Numerous parts of the US have professional “nit pickers” for hire. These services are experienced in lice removal and even offer package deals for the whole family. When one child brings home lice, it can spread to other members of the family. It is a good idea to inspect and treat everyone infected at the same time. That reduces the risk of reintroducing lice infestations among family members.

Some health care wonks are recommending that pediatricians become more involved with lice treatment. However, pediatricians are busy, and their time is expensive. Professional services may be the answer for people who lack the time and knowledge to get rid of the lice.
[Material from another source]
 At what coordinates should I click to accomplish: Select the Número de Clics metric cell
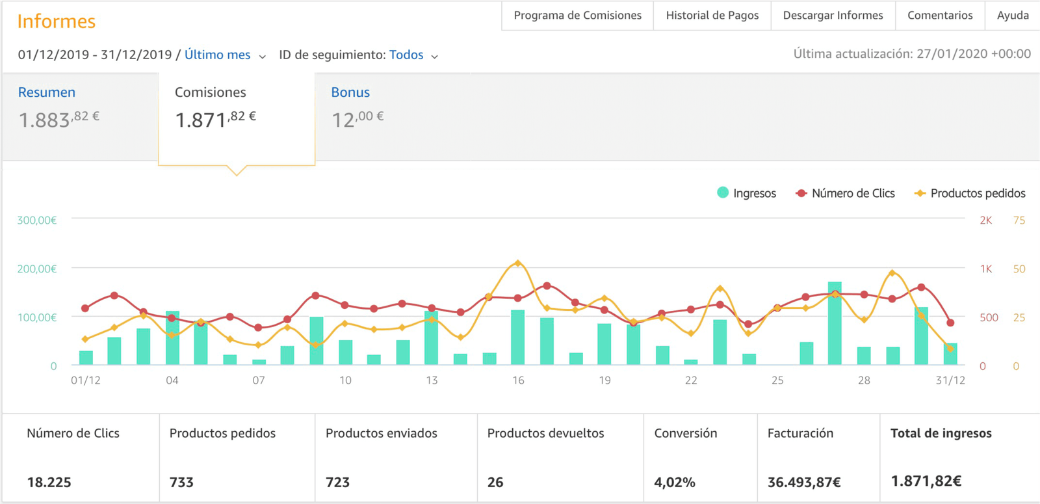tap(81, 458)
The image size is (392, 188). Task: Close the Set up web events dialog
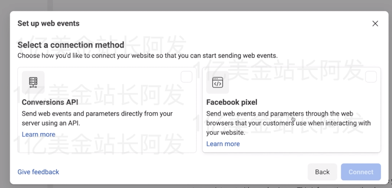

Recently, there has been a lot of push back against keeping children out of school if they have been treated for lice. If children truly have no mobile stages of lice, the risk of transmissions is low. Studies have found that lice infestations are mostly transmitted by head to head contact. Hugging and sleep overs are high risk for transmission. Sharing brushes and hats are much lower risk. However, changes in practices that increase the rate of re-infestation would be a headache for everyone.

Another argument against keeping children with lice out of school is that head lice are primarily a nuisance and do not transmit diseases as body lice do. However, this argument may not be entirely true. Recent studies have demonstrated that human head lice and body lice are genetically indistinguishable. A new paradigm suggests that body lice emerge when populations of head lice reach high densities. The body louse form, which is larger, can take a larger blood meal and is better able to inhabit clothing emerges in these dense populations. This new information suggests that controlling and minimizing head lice populations is important to preventing diseases, such as typhus, that can be transmitted by body lice.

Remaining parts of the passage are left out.